_Document excerpt_:
[Start of Attachment]

During colonoscopy small sections of tissue from large intestine may be collected and examined under a microscope. This won’t tell whether you have IBS but may show if you have other conditions like colitis or IBD.

Treatment and Care of Irritable Bowel Syndrome

treatment and care of irritable bowel syndrome

There is no single best approach for treatment of IBS. A mix of therapies can be used to bring about relief. These include changes in diet, exercise, management of stress, and consuming medicines. Symptoms can be managed by changing diet. Fiber rich diet reduces constipation.

Laxatives can be used but not regularly. Stimulant laxatives like Bisacodyl can be used. With these laxatives muscles in the bowels contract making stool pass through easily. It is important to talk it over with the doctor as long-term usage has many side effects.

There are prescription medicines available. Linaclotide works when other treatments have failed. This drug can be taken on an empty stomach. It relieves constipation by helping bowel movements. Lubiprostone ( Amitiza) is useful for treating women who do not respond to other treatments.

Doctors can also prescribe anti-depressants for IBS. Antidepressants block the perception of pain in the gut. Antispasmodic drugs like dicyclomine can relieve stomach cramps by relaxing the muscles of the gut.

There are medications approved for Irritable Bowel Syndrome:

  • Alosetron: This relaxes the colon and retards the movement of waste through the intestines. It should be considered only when other treatments are not helpful

  • Eluxadoline: It eases diarrhea reducing muscle contraction and secretion of fluids in the intestines

  • Rifaximin: It decreases bacterial overgrowth and diarrhea.

[End of Attachment]

_Assignment_: According to the excerpt on irritable bowel syndrome, how does a fiber-rich diet help? The entries that come next have no connection to the excerpt on irritable bowel syndrome.

(Stored dataset entries)
[Start of Attachment]

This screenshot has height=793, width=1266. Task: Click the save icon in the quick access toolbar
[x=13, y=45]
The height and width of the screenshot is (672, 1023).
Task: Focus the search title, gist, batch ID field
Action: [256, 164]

[End of Attachment]

_Exercise answer_: It reduces constipation.